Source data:
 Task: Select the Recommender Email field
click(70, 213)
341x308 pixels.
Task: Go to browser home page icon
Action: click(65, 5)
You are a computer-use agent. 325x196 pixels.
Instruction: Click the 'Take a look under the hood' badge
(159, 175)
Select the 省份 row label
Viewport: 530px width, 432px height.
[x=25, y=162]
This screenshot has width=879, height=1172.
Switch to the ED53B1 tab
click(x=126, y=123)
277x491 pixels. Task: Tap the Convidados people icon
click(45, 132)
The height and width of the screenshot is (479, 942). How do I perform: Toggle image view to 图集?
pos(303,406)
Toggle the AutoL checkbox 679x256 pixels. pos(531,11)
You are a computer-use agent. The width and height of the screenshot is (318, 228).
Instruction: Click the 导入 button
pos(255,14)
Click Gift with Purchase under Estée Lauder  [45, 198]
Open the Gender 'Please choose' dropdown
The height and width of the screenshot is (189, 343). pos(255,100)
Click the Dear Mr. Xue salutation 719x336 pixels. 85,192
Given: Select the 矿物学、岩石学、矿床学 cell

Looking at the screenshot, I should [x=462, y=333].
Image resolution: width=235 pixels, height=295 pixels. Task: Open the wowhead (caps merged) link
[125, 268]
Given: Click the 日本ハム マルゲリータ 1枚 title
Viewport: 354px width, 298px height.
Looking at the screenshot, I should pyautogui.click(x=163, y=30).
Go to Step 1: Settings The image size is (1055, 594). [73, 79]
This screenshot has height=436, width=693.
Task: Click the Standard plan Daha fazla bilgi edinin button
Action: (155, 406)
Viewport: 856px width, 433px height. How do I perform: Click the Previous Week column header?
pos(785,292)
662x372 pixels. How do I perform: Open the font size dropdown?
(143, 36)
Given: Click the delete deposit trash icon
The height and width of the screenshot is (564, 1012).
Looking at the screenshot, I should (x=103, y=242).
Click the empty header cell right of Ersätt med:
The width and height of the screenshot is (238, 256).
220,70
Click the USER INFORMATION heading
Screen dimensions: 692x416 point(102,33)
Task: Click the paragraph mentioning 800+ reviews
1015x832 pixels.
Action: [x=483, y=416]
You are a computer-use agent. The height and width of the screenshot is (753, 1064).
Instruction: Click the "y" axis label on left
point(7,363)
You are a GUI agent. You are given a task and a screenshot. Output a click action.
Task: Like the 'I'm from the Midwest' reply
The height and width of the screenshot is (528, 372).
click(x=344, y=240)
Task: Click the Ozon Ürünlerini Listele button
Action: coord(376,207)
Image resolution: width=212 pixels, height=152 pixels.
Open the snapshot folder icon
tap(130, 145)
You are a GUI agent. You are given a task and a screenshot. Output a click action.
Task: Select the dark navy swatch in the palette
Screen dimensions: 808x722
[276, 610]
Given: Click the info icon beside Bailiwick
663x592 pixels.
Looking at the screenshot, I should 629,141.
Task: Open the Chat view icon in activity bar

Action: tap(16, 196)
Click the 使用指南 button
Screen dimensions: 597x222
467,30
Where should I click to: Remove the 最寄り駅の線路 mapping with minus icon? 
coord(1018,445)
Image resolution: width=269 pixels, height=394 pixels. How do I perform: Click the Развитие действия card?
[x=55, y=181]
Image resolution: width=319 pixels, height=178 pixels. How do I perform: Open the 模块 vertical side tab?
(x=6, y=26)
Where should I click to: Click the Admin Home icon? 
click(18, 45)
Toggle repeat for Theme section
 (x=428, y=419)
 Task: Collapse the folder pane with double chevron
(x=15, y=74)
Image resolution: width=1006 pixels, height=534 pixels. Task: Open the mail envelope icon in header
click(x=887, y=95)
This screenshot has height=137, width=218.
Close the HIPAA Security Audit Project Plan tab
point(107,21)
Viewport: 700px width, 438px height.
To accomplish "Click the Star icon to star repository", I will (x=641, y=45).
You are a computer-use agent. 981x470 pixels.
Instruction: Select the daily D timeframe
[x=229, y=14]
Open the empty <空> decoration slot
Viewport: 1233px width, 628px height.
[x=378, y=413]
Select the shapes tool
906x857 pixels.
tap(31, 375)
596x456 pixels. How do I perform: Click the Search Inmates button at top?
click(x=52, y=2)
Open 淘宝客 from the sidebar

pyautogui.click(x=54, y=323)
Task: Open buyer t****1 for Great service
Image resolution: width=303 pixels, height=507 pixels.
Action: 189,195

= What to produce =
Give the records again, unchanged and complete.

= Answer below =
 Task: Select the Recommender Email field
click(70, 213)
341x308 pixels.
Task: Go to browser home page icon
Action: click(65, 5)
You are a computer-use agent. 325x196 pixels.
Instruction: Click the 'Take a look under the hood' badge
(159, 175)
Select the 省份 row label
Viewport: 530px width, 432px height.
[x=25, y=162]
This screenshot has width=879, height=1172.
Switch to the ED53B1 tab
click(x=126, y=123)
277x491 pixels. Task: Tap the Convidados people icon
click(45, 132)
The height and width of the screenshot is (479, 942). How do I perform: Toggle image view to 图集?
pos(303,406)
Toggle the AutoL checkbox 679x256 pixels. pos(531,11)
You are a computer-use agent. The width and height of the screenshot is (318, 228).
Instruction: Click the 导入 button
pos(255,14)
Click Gift with Purchase under Estée Lauder  [45, 198]
Open the Gender 'Please choose' dropdown
The height and width of the screenshot is (189, 343). pos(255,100)
Click the Dear Mr. Xue salutation 719x336 pixels. 85,192
Given: Select the 矿物学、岩石学、矿床学 cell

Looking at the screenshot, I should [x=462, y=333].
Image resolution: width=235 pixels, height=295 pixels. Task: Open the wowhead (caps merged) link
[125, 268]
Given: Click the 日本ハム マルゲリータ 1枚 title
Viewport: 354px width, 298px height.
Looking at the screenshot, I should pyautogui.click(x=163, y=30).
Go to Step 1: Settings The image size is (1055, 594). [73, 79]
This screenshot has height=436, width=693.
Task: Click the Standard plan Daha fazla bilgi edinin button
Action: (155, 406)
Viewport: 856px width, 433px height. How do I perform: Click the Previous Week column header?
pos(785,292)
662x372 pixels. How do I perform: Open the font size dropdown?
(143, 36)
Given: Click the delete deposit trash icon
The height and width of the screenshot is (564, 1012).
Looking at the screenshot, I should (x=103, y=242).
Click the empty header cell right of Ersätt med:
The width and height of the screenshot is (238, 256).
220,70
Click the USER INFORMATION heading
Screen dimensions: 692x416 point(102,33)
Task: Click the paragraph mentioning 800+ reviews
1015x832 pixels.
Action: [x=483, y=416]
You are a computer-use agent. The height and width of the screenshot is (753, 1064).
Instruction: Click the "y" axis label on left
point(7,363)
You are a GUI agent. You are given a task and a screenshot. Output a click action.
Task: Like the 'I'm from the Midwest' reply
The height and width of the screenshot is (528, 372).
click(x=344, y=240)
Task: Click the Ozon Ürünlerini Listele button
Action: coord(376,207)
Image resolution: width=212 pixels, height=152 pixels.
Open the snapshot folder icon
tap(130, 145)
You are a GUI agent. You are given a task and a screenshot. Output a click action.
Task: Select the dark navy swatch in the palette
Screen dimensions: 808x722
[276, 610]
Given: Click the info icon beside Bailiwick
663x592 pixels.
Looking at the screenshot, I should 629,141.
Task: Open the Chat view icon in activity bar

Action: tap(16, 196)
Click the 使用指南 button
Screen dimensions: 597x222
467,30
Where should I click to: Remove the 最寄り駅の線路 mapping with minus icon? 
coord(1018,445)
Image resolution: width=269 pixels, height=394 pixels. How do I perform: Click the Развитие действия card?
[x=55, y=181]
Image resolution: width=319 pixels, height=178 pixels. How do I perform: Open the 模块 vertical side tab?
(x=6, y=26)
Where should I click to: Click the Admin Home icon? 
click(18, 45)
Toggle repeat for Theme section
 (x=428, y=419)
 Task: Collapse the folder pane with double chevron
(x=15, y=74)
Image resolution: width=1006 pixels, height=534 pixels. Task: Open the mail envelope icon in header
click(x=887, y=95)
This screenshot has height=137, width=218.
Close the HIPAA Security Audit Project Plan tab
point(107,21)
Viewport: 700px width, 438px height.
To accomplish "Click the Star icon to star repository", I will (x=641, y=45).
You are a computer-use agent. 981x470 pixels.
Instruction: Select the daily D timeframe
[x=229, y=14]
Open the empty <空> decoration slot
Viewport: 1233px width, 628px height.
[x=378, y=413]
Select the shapes tool
906x857 pixels.
tap(31, 375)
596x456 pixels. How do I perform: Click the Search Inmates button at top?
click(x=52, y=2)
Open 淘宝客 from the sidebar

pyautogui.click(x=54, y=323)
Task: Open buyer t****1 for Great service
Image resolution: width=303 pixels, height=507 pixels.
Action: 189,195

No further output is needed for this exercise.